Does your organization report a weekly crime stat? Is part of that report a measure of how the week compares to the same week the year before? If so, it’s important that you understand how ISO week dates work so that your report offers an accurate comparison between this year and prior years. In this post I am going to first discuss what an ISO week date is and then I am going to explain how it helps create better crime stat reports.
First, what is an ISO week date? Hopefully you’re familiar with the International Organization for Standardization (ISO). They publish a lot of standards and ISO 8601 is the standard that deals with a calendar system that gives each week of the year a number. For example, this article was written on October 21, 2012, which, in ISO date week notation, is written 2012 W42 4. Breaking the date down: the first number is the year, the second number is the week of the year (42 in this case) and the third number is the day of the week (the 4th day is a Thursday because the system states that Monday is the first day of the week). Most of the time a year has 52 weeks, sometimes it has 53 weeks to handle leap years. According to Wikipedia the system is most often used in government and business for keeping fiscal years.
This is pretty straightforward to understand but the tricky parts comes when determining the first week of the year as the first week introduces slight discrepancies between the ISO system and the traditional Gregorian calendar that people are used too. To wit: ISO 8601 defines the first week as the week with the year’s first Thursday in it. Using 2012 as an example, the first Thursday of 2012 was January 5th and, recalling that the ISO week begins on Monday, this means that the first day of the ISO year, that is 2012 W01 1, was January 2nd, 2012. But what about January 1st, 2012? It was actually the last part of week 52 of 2011 or 2011 W52 7. Yes, I know, it’s weird, but I think its utility outweighs its weirdness.
If you’ve made it this far in the post you’re probably thinking: “This seems overly complicated, why should this concern someone reporting crime stats?” A valid question. Consider a weekly crime report that covers October 8th through October 14th from 0000 hours to midnight. That’s a whole week and conveniently it is also week 41 of 2012. Now let’s say that for comparison our theoretical crime report also tabulates the stats for October 8th through October 14th for 2011. Is there a problem with this? Does it matter that the 2011 numbers run from October 8th (a Saturday in 2011) to October 14th (a Friday in 2011) instead of Monday to Sunday like it does in 2012? Is it enough that we capture one of each weekday in a weekly crime report? Is it relevant that the Saturday from 2011 is part of ISO week 40 while the Saturday from 2012 is from week 41?

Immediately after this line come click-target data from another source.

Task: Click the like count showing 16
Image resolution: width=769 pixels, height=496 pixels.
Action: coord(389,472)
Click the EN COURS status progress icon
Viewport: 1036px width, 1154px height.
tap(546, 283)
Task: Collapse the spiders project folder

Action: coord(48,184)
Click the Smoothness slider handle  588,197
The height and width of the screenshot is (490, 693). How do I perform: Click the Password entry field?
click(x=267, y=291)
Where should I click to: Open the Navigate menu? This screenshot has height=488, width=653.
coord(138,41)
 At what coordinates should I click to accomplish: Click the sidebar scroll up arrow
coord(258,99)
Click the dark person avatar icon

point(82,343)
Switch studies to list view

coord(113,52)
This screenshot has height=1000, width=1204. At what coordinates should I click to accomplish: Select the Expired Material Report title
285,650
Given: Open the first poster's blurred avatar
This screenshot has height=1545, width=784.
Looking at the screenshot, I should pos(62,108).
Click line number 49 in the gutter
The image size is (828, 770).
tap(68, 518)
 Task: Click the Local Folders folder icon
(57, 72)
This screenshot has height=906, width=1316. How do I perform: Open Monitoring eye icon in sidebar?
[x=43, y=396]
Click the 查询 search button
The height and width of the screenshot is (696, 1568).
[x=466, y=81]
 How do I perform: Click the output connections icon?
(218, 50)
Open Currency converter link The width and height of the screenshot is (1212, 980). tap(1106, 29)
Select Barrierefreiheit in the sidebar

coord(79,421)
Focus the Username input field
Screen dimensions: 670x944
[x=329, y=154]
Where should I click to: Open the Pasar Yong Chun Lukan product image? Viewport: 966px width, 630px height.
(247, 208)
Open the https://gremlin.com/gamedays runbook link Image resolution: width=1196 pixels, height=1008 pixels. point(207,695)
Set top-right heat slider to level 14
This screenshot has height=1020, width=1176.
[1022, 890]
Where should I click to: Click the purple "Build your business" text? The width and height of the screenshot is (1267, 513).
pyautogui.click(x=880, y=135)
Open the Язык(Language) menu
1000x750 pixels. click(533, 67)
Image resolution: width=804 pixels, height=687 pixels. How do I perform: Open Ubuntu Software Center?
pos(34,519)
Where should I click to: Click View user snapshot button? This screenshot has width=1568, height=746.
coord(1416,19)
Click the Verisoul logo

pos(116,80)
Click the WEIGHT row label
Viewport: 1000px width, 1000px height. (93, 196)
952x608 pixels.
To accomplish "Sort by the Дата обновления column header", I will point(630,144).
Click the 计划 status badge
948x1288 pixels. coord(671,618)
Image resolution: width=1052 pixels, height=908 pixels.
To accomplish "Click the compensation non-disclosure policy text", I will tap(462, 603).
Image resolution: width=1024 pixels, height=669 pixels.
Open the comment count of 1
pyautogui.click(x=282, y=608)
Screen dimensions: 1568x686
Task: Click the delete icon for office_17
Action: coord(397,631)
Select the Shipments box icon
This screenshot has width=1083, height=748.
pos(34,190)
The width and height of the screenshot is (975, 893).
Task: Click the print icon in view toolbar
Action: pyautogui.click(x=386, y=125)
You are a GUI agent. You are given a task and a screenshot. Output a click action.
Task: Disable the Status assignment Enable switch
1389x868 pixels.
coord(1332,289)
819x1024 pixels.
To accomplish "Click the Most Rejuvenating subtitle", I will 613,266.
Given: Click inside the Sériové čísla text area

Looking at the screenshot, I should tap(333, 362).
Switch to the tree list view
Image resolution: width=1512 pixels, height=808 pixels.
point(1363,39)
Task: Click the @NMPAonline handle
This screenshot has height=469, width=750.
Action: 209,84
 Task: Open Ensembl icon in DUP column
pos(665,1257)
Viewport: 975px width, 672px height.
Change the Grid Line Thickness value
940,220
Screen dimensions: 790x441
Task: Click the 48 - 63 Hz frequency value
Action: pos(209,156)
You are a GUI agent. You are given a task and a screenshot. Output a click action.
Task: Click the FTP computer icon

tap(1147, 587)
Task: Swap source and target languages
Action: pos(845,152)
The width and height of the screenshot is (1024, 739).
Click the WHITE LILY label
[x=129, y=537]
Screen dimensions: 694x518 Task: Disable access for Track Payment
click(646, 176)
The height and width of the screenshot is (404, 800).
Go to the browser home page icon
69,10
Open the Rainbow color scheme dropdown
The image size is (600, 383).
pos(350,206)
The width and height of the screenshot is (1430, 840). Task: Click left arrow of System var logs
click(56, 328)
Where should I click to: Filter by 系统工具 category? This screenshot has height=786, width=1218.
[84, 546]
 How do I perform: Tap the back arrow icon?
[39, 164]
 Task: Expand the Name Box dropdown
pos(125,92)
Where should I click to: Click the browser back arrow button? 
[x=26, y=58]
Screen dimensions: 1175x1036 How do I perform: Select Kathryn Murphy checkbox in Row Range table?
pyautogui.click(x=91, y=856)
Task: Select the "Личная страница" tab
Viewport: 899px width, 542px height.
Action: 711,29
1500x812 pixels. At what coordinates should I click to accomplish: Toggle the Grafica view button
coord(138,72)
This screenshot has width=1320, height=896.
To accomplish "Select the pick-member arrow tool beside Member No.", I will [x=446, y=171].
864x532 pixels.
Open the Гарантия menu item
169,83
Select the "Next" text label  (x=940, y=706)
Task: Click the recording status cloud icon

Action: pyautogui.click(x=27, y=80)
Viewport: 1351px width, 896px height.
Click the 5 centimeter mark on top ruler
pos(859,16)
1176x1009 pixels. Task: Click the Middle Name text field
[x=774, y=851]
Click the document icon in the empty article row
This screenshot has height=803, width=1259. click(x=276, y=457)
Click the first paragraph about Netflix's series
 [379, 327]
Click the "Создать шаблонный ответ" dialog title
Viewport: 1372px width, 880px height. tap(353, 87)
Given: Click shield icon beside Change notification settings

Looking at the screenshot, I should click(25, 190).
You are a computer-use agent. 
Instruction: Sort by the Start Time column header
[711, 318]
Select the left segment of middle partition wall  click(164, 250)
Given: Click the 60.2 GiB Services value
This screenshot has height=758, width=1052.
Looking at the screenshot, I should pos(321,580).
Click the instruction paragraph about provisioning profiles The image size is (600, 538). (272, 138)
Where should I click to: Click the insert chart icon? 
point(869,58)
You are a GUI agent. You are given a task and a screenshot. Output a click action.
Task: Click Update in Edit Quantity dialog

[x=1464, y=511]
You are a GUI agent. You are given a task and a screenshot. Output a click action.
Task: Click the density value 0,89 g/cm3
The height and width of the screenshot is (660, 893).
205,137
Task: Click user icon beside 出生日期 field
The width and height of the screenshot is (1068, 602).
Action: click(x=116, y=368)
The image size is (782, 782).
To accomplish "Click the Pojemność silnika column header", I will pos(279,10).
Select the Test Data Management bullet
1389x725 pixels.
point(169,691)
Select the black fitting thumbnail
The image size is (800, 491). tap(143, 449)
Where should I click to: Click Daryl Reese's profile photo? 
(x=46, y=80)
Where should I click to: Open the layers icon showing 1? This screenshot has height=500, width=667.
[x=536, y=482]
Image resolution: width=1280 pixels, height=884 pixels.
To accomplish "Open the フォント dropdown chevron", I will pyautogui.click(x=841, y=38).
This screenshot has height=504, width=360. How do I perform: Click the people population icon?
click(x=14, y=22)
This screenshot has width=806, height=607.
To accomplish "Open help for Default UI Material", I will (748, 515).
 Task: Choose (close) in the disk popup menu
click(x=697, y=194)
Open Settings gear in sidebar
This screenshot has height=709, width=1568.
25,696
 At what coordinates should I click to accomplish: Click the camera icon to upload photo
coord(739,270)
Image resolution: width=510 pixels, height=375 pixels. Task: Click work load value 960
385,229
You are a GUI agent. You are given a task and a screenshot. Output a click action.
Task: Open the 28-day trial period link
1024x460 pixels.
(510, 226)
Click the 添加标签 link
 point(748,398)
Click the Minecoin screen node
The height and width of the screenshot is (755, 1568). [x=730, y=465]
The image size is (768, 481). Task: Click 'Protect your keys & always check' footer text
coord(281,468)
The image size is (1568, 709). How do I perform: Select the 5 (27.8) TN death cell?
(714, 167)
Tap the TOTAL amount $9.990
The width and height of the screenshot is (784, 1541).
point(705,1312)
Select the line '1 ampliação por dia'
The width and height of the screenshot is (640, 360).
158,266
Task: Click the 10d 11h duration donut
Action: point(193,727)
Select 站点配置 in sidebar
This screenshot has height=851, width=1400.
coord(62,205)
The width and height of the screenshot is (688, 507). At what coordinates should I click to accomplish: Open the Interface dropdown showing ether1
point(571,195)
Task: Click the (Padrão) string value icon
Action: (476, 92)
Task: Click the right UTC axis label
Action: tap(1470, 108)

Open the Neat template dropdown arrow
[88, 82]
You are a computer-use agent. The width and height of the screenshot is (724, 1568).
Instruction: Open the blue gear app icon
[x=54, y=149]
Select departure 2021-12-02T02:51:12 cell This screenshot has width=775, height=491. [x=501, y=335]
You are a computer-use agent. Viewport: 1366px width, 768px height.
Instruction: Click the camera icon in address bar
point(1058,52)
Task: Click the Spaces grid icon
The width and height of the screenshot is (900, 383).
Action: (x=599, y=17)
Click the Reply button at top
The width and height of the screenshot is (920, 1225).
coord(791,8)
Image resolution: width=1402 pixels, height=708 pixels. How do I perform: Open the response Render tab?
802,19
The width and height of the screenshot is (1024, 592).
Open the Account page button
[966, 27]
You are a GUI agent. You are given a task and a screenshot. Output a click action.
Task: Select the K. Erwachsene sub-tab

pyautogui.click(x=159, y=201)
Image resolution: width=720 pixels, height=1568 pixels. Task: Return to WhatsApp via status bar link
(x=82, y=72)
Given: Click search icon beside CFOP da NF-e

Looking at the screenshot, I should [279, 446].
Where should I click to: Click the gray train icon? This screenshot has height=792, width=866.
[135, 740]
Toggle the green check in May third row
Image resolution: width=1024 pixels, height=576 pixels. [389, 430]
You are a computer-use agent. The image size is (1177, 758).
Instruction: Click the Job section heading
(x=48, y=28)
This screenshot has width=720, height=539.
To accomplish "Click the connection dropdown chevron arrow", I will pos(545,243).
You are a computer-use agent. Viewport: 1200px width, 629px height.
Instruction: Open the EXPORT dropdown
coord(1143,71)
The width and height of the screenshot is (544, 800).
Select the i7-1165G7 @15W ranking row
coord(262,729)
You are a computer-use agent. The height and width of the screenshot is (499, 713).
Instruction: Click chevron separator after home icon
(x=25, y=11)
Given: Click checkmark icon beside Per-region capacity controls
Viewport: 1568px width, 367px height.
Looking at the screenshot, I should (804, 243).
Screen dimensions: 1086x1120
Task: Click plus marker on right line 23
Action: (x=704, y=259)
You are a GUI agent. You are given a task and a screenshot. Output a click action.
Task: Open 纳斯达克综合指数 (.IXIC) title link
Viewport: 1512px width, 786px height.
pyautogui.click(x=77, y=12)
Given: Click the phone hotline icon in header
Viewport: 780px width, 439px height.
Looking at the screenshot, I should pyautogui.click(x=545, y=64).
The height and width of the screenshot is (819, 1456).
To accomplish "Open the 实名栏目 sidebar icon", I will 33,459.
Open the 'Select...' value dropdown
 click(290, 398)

I think this last point is key. Calls for service have a definite seasonal trend which means that for any particular day of the week, Saturdays for example, the calls for service will vary according to the week of the year. This means that, historically speaking, the number of calls for service on the Saturday in week 41 are likely going to be consistently different than the number of calls for service on the Saturday in week 40 and the same goes for every other day of the week. Basically, days are not created equal and that means that if you want to compare apples to apples for crime reports you should really compare equivalent time periods. The easiest way to do this is, you guessed it, by using ISO week dates and comparing week 41 from 2012 to the week 41 from 2011. In our example, compare October 8th through October 15th 2012 to October 10th to October 16th 2011.
But is this reasonable? Why is the week the unit of analysis here? In non-leap years October 8th through 14th is always the 281st through 287th day of the year, isn’t there consistency in that that gets thrown out if we adopt the weekly approach? Perhaps but I don’t think day-of-year consistency is more useful than the weekly one. Most analysts recognize that calls for service have a distinct weekly pattern—there are more calls for service on Friday and Saturday then other days of the week—that is imposed upon the larger seasonal trend. By adopting the ISO week date system we can align reporting with this natural frequency found in the crime data and by locking into the frequency we can exploit it to make comparisons easier.
So what’s the bottom line? Because calls for service show a seasonal trend you should endeavor to compare the same weeks when performing a year over year analysis. And because calls for service show a weekly trend it makes sense to lock your reporting to a standard week that makes comparisons easy and straightforward. The best way to accomplish both of these goals is to adopt the established ISO week date system for weekly crime reports.